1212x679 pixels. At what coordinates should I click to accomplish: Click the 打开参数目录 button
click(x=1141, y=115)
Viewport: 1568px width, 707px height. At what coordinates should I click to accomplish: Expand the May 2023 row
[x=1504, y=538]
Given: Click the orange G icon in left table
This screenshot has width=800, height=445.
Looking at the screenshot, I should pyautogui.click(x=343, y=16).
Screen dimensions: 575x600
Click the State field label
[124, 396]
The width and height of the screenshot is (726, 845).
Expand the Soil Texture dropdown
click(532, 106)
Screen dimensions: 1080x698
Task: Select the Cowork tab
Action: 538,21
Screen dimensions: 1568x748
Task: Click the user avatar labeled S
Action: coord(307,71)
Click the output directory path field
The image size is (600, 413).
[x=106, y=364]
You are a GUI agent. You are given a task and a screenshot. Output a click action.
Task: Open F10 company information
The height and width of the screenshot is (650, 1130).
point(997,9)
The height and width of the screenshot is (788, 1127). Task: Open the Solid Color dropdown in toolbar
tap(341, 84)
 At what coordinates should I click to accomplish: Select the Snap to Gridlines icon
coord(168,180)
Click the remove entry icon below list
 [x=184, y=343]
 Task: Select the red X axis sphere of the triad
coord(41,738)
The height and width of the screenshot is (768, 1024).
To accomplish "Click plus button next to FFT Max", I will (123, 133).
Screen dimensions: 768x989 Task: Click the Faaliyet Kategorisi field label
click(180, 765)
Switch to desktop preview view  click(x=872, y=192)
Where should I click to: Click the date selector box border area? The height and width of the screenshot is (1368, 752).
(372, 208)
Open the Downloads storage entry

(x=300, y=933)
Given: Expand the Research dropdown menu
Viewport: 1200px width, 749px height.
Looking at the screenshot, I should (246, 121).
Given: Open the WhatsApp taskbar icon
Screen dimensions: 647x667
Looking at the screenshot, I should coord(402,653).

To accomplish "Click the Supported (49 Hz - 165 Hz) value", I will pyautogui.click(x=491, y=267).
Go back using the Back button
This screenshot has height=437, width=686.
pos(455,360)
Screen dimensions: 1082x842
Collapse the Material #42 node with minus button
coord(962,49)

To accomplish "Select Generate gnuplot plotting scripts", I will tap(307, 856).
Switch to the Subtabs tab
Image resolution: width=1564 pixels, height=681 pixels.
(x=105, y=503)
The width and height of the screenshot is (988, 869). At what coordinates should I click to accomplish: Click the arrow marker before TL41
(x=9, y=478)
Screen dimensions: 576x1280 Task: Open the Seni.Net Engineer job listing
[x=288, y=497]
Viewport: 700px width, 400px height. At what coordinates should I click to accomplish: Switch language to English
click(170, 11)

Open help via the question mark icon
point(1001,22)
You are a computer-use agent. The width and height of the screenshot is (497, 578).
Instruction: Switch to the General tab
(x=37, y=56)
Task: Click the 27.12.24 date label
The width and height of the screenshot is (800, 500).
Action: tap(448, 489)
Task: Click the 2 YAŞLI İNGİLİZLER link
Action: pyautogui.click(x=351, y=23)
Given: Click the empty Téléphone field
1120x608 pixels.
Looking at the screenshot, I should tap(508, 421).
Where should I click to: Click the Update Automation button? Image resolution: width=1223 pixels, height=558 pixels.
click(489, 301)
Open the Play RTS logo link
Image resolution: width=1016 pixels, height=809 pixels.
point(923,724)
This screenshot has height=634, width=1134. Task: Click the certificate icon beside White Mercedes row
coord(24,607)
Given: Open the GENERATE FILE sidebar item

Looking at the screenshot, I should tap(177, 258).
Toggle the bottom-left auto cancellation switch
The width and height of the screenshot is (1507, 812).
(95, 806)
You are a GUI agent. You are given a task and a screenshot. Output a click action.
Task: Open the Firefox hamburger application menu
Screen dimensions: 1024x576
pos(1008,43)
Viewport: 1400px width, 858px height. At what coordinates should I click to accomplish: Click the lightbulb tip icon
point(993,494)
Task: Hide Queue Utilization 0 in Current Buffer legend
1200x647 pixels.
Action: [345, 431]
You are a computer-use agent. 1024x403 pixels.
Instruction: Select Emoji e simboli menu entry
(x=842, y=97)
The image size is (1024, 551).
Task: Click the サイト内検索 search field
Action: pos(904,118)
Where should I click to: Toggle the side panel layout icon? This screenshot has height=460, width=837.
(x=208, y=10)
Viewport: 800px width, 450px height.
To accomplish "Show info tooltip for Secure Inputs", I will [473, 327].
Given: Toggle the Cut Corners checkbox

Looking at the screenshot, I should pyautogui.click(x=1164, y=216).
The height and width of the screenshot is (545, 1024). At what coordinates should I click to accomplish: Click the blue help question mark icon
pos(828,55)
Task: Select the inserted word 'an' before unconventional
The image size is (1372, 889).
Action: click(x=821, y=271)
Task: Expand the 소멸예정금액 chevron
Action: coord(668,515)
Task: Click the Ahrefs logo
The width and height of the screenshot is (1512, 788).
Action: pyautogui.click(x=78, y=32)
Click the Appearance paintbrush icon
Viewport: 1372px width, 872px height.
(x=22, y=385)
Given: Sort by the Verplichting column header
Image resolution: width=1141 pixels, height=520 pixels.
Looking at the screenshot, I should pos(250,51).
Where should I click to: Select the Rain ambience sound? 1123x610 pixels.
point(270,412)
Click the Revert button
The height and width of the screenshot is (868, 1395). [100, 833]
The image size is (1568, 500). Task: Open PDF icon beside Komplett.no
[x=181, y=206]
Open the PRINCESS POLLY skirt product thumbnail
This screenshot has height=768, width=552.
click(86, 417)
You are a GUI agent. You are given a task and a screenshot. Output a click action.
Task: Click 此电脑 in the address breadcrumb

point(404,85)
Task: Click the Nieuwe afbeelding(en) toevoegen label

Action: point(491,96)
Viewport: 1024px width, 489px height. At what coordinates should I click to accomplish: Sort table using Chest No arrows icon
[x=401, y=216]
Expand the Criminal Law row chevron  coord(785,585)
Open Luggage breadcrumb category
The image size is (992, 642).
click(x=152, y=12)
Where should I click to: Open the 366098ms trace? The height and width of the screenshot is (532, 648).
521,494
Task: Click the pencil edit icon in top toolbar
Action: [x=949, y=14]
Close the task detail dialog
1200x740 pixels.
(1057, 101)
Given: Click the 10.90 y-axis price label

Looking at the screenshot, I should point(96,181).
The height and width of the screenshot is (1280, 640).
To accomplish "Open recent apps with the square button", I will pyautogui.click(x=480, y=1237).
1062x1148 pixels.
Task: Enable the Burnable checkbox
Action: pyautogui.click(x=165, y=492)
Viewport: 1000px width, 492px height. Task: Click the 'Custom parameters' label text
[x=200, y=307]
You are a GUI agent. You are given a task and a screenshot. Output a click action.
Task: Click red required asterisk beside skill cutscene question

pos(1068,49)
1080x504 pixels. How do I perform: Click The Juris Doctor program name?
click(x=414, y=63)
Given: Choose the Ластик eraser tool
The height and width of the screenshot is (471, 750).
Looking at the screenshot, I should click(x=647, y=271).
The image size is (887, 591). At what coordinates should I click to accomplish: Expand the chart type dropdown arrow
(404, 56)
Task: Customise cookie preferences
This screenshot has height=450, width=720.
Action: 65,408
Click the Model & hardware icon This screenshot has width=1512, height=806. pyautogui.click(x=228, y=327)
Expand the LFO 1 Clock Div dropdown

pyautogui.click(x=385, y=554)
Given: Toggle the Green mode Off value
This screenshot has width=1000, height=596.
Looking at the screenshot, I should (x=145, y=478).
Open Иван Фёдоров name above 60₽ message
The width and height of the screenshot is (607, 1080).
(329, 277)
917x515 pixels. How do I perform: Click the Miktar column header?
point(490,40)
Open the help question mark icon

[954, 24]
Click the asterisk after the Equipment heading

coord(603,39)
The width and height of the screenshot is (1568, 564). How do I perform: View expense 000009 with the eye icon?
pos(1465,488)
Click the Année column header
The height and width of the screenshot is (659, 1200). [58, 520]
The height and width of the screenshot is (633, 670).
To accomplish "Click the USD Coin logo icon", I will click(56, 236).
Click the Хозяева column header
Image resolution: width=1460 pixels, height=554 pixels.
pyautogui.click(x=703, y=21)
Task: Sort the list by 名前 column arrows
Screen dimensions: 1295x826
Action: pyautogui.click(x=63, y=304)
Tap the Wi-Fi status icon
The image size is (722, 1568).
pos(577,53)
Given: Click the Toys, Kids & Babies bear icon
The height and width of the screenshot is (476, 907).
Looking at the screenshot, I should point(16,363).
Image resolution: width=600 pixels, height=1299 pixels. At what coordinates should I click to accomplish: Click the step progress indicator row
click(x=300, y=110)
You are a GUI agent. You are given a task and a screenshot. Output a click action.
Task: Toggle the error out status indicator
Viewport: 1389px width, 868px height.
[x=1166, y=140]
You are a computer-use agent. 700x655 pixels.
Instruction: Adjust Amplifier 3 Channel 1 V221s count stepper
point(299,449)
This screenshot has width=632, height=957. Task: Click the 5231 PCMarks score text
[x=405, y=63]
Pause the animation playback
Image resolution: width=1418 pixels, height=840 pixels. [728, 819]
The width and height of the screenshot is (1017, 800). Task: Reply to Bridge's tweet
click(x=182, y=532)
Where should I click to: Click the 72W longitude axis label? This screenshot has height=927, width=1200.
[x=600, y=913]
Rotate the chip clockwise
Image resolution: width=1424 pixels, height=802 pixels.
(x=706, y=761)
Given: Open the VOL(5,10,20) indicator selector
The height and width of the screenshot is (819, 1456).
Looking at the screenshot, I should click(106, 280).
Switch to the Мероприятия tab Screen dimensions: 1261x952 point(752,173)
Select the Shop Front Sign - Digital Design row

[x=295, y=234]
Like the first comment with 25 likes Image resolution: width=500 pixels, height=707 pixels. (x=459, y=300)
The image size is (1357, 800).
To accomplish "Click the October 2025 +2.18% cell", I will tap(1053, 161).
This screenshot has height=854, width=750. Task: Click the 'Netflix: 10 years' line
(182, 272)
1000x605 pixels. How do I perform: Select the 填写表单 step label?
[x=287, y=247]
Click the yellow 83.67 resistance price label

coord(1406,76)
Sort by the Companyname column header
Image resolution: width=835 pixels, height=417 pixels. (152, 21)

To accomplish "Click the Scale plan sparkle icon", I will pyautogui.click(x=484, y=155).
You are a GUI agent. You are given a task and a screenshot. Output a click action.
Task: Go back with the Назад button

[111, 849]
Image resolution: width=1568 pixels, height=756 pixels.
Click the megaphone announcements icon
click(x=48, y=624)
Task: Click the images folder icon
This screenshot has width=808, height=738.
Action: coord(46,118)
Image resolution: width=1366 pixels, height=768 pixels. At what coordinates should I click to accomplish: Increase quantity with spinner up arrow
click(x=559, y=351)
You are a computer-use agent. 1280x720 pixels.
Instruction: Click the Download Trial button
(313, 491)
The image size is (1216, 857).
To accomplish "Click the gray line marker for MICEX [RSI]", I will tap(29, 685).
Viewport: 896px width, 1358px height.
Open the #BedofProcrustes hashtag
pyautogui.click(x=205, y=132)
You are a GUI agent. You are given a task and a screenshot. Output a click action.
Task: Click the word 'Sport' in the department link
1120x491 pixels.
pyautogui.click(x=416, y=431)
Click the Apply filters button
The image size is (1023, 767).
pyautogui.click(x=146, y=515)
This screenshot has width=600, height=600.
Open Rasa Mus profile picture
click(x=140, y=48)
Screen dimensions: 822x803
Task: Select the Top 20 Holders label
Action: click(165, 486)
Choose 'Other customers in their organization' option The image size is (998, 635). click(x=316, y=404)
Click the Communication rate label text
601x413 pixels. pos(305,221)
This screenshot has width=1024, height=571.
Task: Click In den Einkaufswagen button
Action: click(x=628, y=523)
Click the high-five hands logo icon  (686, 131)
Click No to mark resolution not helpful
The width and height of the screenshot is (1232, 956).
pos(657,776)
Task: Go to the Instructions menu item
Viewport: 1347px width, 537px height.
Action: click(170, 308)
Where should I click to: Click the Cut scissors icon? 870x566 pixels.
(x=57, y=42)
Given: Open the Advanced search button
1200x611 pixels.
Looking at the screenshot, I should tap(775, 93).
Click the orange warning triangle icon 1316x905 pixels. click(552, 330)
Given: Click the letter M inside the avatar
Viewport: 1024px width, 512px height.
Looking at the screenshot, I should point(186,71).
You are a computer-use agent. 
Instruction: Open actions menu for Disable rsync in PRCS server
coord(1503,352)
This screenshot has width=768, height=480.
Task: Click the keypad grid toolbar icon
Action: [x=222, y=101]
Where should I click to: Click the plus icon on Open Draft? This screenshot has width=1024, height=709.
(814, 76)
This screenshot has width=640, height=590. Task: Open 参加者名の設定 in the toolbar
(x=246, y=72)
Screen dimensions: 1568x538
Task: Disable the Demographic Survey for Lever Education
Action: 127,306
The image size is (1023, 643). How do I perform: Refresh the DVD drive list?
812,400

= = = = = = =

A verbatim transcription is needed of the lines above, starting at the line with "Close the task detail dialog" and ending at the line with "The height and width of the screenshot is (1280, 640).", both included, and of nothing else.

◆ **Answer space**
Close the task detail dialog
1200x740 pixels.
(1057, 101)
Given: Click the 10.90 y-axis price label

Looking at the screenshot, I should point(96,181).
The height and width of the screenshot is (1280, 640).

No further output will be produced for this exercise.